**SOURCE PASSAGE:**
────────────────────

The DFIR industry is a “pay now or pay later” industry, and this is no exception. As such, I highly encourage all of us to be purposeful in spending our time performing due diligence on the front end instead of paying the consequences of not doing so throughout our investigations.

/JP

Know Your Tools: Linux (GNU) vs. Mac (BSD) Command Line Utilities

Welcome to first post in the “Know Your Tools” series!

Without further ado…

Have you ever wondered if/how *nix command line utilities may differ across distributions? Perhaps it never even occurred to you that there was even a possibility the tools were any different. I mean, they’re basic command line tools. How and why could/would they possibly differ?

Well, I’m here to say… thy basic command line utilities art not the same across different distributions. And, the differences can range from those that can cause a simple nuisance to those that can cause oversight of critical data.

Rather than going into aspects of this discussion that have already been covered such as how Linux and BSD generally differ, I would instead like to focus on a few core utilities commonly used in/for DFIR artifact analysis and some caveats that may cause you some headache or even prevent you from getting the full set of results you’d expect. In highlighting the problems, I will also help you identify some workarounds I’ve learned and developed over the years in addressing these issues, along with an overarching solution at the end to install GNU core utilities on your Mac (should you want to go that route).

Let’s get to it.

Grep

Grep is one of the most useful command-line utilities for searching within files/content, particularly for the ability to use regular expressions for searching/matching. To some, this may be the first time you’ve even heard that term or “regex” (shortened version of it). Some of you may have been using it for a while. And, nearly everyone at some point feels like…

Amirite?

────────────────────

**LISTED RECORDS:**
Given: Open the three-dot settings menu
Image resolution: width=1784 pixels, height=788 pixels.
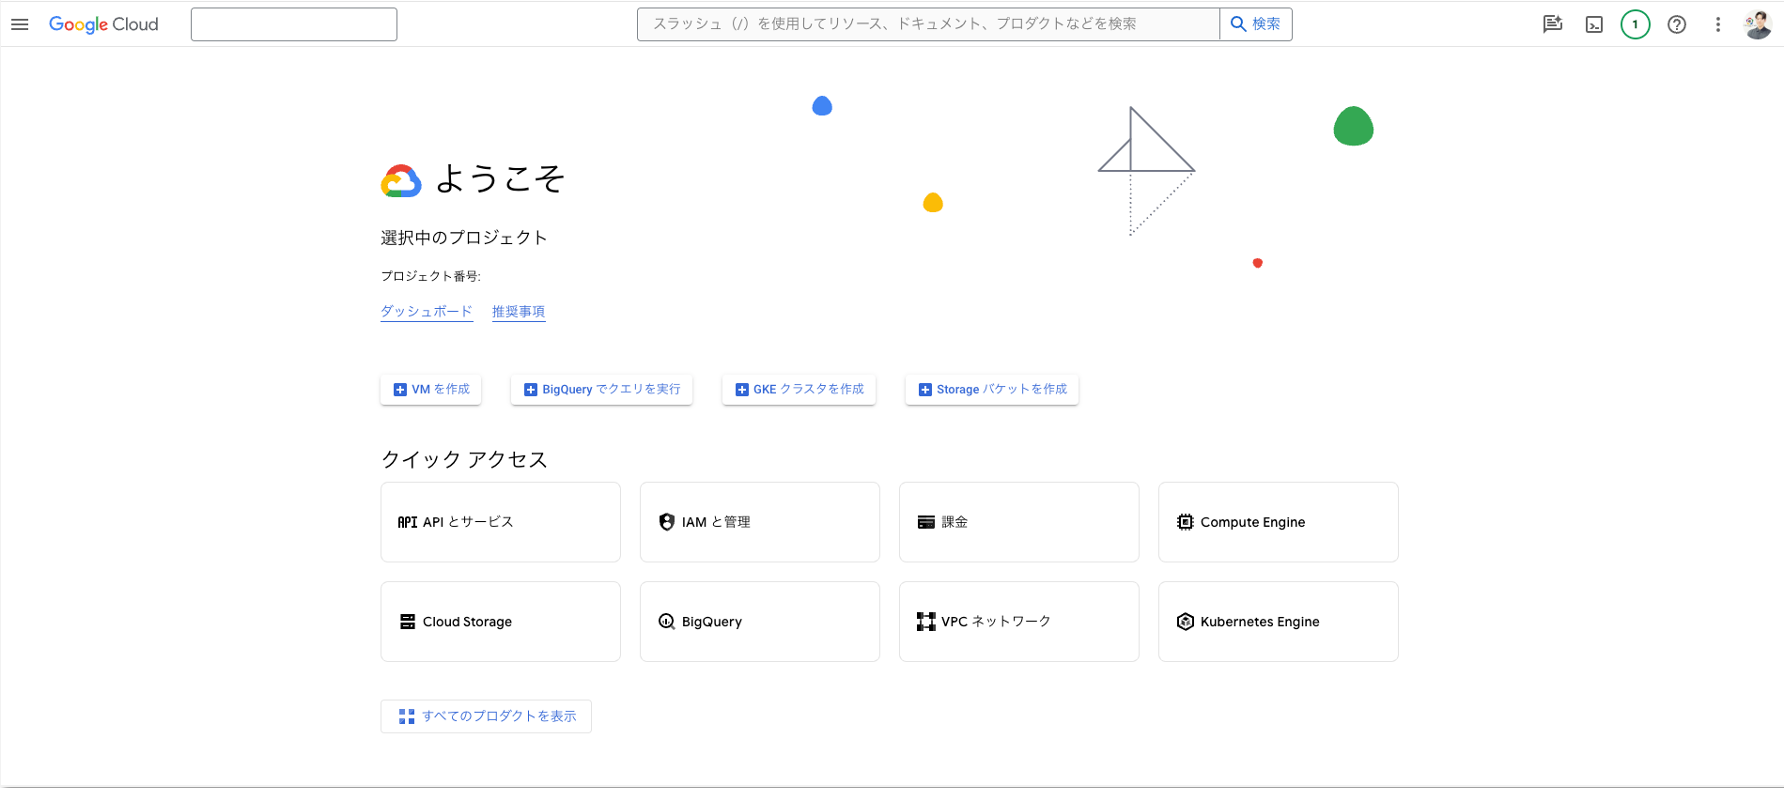Looking at the screenshot, I should 1718,25.
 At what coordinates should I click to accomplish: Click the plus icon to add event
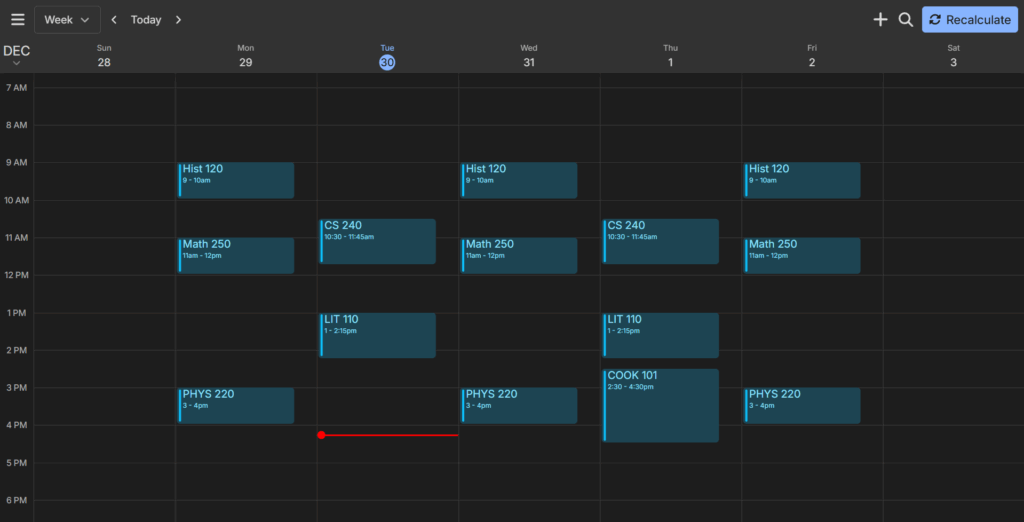click(880, 20)
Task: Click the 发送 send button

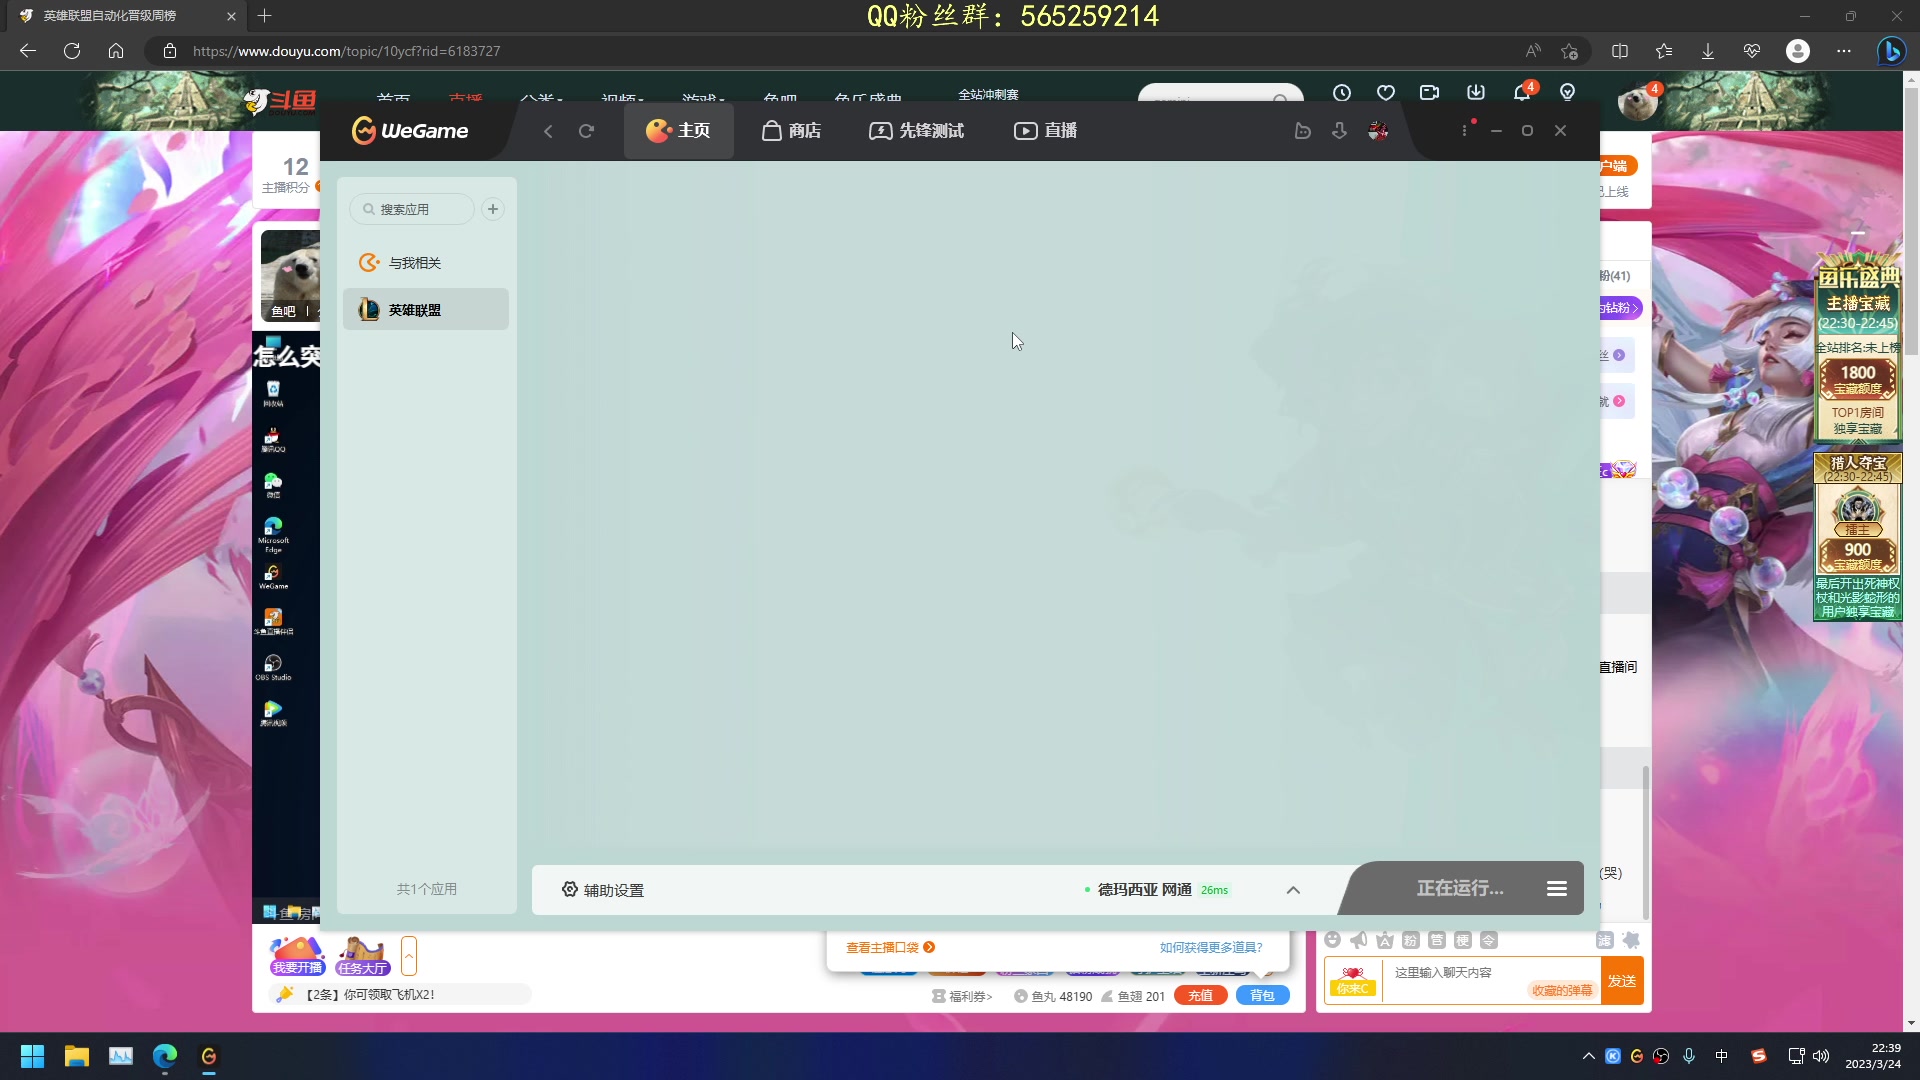Action: click(1622, 981)
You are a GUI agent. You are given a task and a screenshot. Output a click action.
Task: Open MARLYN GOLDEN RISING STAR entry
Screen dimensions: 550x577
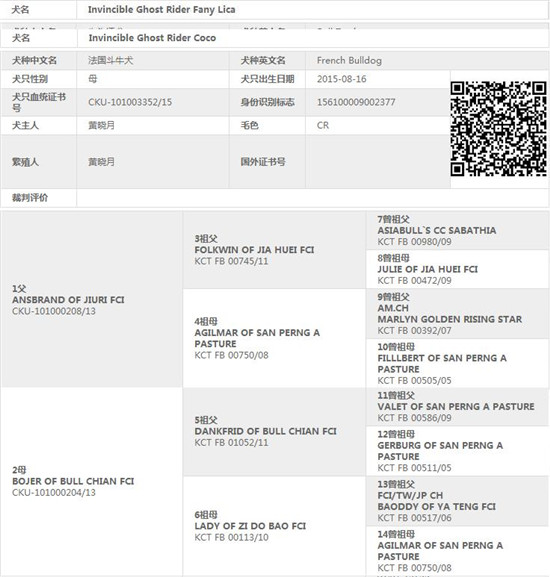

────────────────────

**BRIEF:**
Rewrite the part of the command line utilities text starting at "Well, I’m here" and ending at "go that route).", substituting "pitfalls" for "caveats".

**RIGHT ANSWER:**
Well, I’m here to say… thy basic command line utilities art not the same across different distributions. And, the differences can range from those that can cause a simple nuisance to those that can cause oversight of critical data.

Rather than going into aspects of this discussion that have already been covered such as how Linux and BSD generally differ, I would instead like to focus on a few core utilities commonly used in/for DFIR artifact analysis and some pitfalls that may cause you some headache or even prevent you from getting the full set of results you’d expect. In highlighting the problems, I will also help you identify some workarounds I’ve learned and developed over the years in addressing these issues, along with an overarching solution at the end to install GNU core utilities on your Mac (should you want to go that route).